Dazu können wir einmal in die Geschichte schauen. Ich hatte einmal an die Industrialisierung in Chemnitz und damit an den Begründer des sächsischen Maschinenbaus, Richard Hartmann, gedacht. Er wurde 1809 im Elsass geboren, kam 1832 (als Ausländer) nach Chemnitz, wurde 1837 eingebürgert und hat maßgeblich zum wirtschaftlichen Aufschwung Sachsens beigetragen. Ohne ihn wären wir nicht dort, wo wir jetzt sind. Daran erkennt man, dass Ausländer sehr wohl eine Bereicherung für unseren Industriestandort sein können. Das hat eine lang anhaltende Wirkung, selbst wenn das schon 200 Jahre her ist.

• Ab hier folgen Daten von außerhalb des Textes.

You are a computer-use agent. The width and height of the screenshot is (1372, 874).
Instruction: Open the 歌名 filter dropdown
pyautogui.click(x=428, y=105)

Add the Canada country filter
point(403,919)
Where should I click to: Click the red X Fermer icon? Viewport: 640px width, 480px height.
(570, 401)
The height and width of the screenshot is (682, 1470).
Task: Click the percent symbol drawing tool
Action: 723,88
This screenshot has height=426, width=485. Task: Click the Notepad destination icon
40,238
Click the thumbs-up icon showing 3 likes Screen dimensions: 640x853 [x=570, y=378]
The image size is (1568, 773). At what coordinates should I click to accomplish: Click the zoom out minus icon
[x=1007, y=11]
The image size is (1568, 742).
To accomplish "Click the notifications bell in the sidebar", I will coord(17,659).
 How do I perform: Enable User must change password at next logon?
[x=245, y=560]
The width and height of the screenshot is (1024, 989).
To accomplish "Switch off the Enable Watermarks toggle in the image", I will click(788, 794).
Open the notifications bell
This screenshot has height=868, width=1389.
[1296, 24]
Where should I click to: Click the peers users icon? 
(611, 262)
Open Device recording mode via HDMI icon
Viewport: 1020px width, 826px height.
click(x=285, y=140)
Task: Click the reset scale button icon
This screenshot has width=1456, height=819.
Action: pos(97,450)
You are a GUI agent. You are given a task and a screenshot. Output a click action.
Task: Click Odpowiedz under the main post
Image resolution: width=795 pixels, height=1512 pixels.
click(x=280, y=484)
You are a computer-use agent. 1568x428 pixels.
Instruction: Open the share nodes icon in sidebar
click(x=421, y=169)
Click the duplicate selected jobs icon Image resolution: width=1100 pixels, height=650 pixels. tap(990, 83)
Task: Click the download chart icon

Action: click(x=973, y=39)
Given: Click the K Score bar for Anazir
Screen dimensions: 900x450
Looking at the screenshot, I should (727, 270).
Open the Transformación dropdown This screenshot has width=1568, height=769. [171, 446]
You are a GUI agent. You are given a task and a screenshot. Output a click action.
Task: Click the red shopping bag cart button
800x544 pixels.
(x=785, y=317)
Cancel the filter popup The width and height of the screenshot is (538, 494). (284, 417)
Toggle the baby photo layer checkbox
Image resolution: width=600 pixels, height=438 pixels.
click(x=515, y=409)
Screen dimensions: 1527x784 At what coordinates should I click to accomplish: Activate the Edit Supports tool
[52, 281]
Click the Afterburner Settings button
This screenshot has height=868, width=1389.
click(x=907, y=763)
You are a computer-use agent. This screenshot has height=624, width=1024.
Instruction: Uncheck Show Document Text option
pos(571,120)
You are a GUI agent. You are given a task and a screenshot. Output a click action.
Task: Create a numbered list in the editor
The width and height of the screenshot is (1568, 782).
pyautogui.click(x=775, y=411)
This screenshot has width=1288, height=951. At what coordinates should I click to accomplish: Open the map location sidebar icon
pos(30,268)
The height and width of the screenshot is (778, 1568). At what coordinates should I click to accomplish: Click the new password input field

Ich möchte Herrn Martin Gillo, unserem Ausländerbeauftragten, danken, der einen Runden Tisch zur Anerkennung ausländischer Diplome und anderer Abschlüsse eingerichtet hat. Hier sollten wir versuchen, Lösungen zu finden und Hemmnisse aufzudecken. Mich ärgert es zum Beispiel sehr, wenn eine Russlanddeutsche zu uns kommt, die in Russland als Lehrerin gearbeitet hat und hier als Putzfrau tätig ist. Eine solche Vergeudung von Ressourcen können wir uns nicht leisten. Denn jemand mit einer solchen Ausbildung muss auch in seinem Beruf arbeiten können.
Lassen Sie mich, meine sehr geehrten Damen und Herren, zusammenfassen. Wir wollen mit unserem Antrag dazu beitragen, dass der Fachkräftebedarf in Sachsen gesichert wird. Wir wollen in erster Linie die bestehenden Potenziale nutzen, zum Beispiel die der Langzeitarbeitslosen. Wir wollen zweitens ausgewanderte Sachsen zurückholen, und weil das nicht reichen wird, wollen wir drittens ausländische Fachkräfte für Sachsen gewinnen.